[Opening DATA SECTION section]

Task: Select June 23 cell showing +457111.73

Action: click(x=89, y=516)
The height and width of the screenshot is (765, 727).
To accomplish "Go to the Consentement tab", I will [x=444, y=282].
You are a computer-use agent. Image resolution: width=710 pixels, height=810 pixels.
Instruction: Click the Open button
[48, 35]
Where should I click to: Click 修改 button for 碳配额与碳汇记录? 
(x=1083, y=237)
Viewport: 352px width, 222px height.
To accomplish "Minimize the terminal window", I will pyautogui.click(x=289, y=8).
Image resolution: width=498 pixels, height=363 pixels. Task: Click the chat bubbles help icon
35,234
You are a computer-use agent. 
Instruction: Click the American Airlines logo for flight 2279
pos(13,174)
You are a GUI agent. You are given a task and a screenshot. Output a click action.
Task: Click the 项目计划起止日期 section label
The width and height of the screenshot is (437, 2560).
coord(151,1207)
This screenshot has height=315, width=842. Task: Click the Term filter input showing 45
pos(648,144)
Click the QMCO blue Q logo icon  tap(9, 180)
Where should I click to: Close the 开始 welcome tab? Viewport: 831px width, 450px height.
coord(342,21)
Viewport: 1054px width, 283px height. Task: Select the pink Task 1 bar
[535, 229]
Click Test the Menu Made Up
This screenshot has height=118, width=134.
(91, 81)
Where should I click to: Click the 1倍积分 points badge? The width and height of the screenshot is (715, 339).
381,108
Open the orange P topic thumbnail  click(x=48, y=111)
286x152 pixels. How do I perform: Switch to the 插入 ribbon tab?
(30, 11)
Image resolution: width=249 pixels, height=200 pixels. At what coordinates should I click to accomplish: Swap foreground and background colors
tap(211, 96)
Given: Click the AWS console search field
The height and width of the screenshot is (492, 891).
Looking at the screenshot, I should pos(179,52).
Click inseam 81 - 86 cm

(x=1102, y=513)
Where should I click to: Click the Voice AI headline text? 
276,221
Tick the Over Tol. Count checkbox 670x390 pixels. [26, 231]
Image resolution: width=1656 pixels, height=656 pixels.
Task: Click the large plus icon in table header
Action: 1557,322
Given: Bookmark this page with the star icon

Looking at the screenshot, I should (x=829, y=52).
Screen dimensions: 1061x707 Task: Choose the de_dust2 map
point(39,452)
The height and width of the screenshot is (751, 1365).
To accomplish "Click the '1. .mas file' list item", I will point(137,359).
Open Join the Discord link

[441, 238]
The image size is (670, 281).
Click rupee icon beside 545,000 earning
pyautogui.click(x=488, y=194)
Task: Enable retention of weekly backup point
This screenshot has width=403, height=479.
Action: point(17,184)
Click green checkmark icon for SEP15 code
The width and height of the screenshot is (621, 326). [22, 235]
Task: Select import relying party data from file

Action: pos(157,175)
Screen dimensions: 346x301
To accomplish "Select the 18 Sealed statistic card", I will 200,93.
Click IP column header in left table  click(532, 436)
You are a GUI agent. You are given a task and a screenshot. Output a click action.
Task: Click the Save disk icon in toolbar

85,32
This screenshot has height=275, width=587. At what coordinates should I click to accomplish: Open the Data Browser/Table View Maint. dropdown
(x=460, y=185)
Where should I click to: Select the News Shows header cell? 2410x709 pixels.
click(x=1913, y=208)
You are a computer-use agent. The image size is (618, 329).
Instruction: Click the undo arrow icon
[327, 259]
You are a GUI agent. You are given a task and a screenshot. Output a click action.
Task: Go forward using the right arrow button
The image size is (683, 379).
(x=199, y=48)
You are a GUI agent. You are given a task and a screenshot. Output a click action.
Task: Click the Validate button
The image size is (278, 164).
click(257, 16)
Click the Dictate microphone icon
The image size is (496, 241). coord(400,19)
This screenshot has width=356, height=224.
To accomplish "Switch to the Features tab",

[Closing DATA SECTION section]

Reproduce the records exactly as they appear.

RESPONSE:
Task: Select June 23 cell showing +457111.73

Action: click(x=89, y=516)
The height and width of the screenshot is (765, 727).
To accomplish "Go to the Consentement tab", I will [x=444, y=282].
You are a computer-use agent. Image resolution: width=710 pixels, height=810 pixels.
Instruction: Click the Open button
[48, 35]
Where should I click to: Click 修改 button for 碳配额与碳汇记录? 
(x=1083, y=237)
Viewport: 352px width, 222px height.
To accomplish "Minimize the terminal window", I will pyautogui.click(x=289, y=8).
Image resolution: width=498 pixels, height=363 pixels. Task: Click the chat bubbles help icon
35,234
You are a computer-use agent. 
Instruction: Click the American Airlines logo for flight 2279
pos(13,174)
You are a GUI agent. You are given a task and a screenshot. Output a click action.
Task: Click the 项目计划起止日期 section label
The width and height of the screenshot is (437, 2560).
coord(151,1207)
This screenshot has height=315, width=842. Task: Click the Term filter input showing 45
pos(648,144)
Click the QMCO blue Q logo icon  tap(9, 180)
Where should I click to: Close the 开始 welcome tab? Viewport: 831px width, 450px height.
coord(342,21)
Viewport: 1054px width, 283px height. Task: Select the pink Task 1 bar
[535, 229]
Click Test the Menu Made Up
This screenshot has height=118, width=134.
(91, 81)
Where should I click to: Click the 1倍积分 points badge? The width and height of the screenshot is (715, 339).
381,108
Open the orange P topic thumbnail  click(x=48, y=111)
286x152 pixels. How do I perform: Switch to the 插入 ribbon tab?
(30, 11)
Image resolution: width=249 pixels, height=200 pixels. At what coordinates should I click to accomplish: Swap foreground and background colors
tap(211, 96)
Given: Click the AWS console search field
The height and width of the screenshot is (492, 891).
Looking at the screenshot, I should pos(179,52).
Click inseam 81 - 86 cm

(x=1102, y=513)
Where should I click to: Click the Voice AI headline text? 
276,221
Tick the Over Tol. Count checkbox 670x390 pixels. [26, 231]
Image resolution: width=1656 pixels, height=656 pixels.
Task: Click the large plus icon in table header
Action: 1557,322
Given: Bookmark this page with the star icon

Looking at the screenshot, I should (x=829, y=52).
Screen dimensions: 1061x707 Task: Choose the de_dust2 map
point(39,452)
The height and width of the screenshot is (751, 1365).
To accomplish "Click the '1. .mas file' list item", I will point(137,359).
Open Join the Discord link

[441, 238]
The image size is (670, 281).
Click rupee icon beside 545,000 earning
pyautogui.click(x=488, y=194)
Task: Enable retention of weekly backup point
This screenshot has width=403, height=479.
Action: point(17,184)
Click green checkmark icon for SEP15 code
The width and height of the screenshot is (621, 326). [22, 235]
Task: Select import relying party data from file

Action: pos(157,175)
Screen dimensions: 346x301
To accomplish "Select the 18 Sealed statistic card", I will 200,93.
Click IP column header in left table  click(532, 436)
You are a GUI agent. You are given a task and a screenshot. Output a click action.
Task: Click the Save disk icon in toolbar

85,32
This screenshot has height=275, width=587. At what coordinates should I click to accomplish: Open the Data Browser/Table View Maint. dropdown
(x=460, y=185)
Where should I click to: Select the News Shows header cell? 2410x709 pixels.
click(x=1913, y=208)
You are a computer-use agent. The image size is (618, 329).
Instruction: Click the undo arrow icon
[327, 259]
You are a GUI agent. You are given a task and a screenshot. Output a click action.
Task: Go forward using the right arrow button
The image size is (683, 379).
(x=199, y=48)
You are a GUI agent. You are given a task and a screenshot. Output a click action.
Task: Click the Validate button
The image size is (278, 164).
click(257, 16)
Click the Dictate microphone icon
The image size is (496, 241). coord(400,19)
This screenshot has width=356, height=224.
To accomplish "Switch to the Features tab",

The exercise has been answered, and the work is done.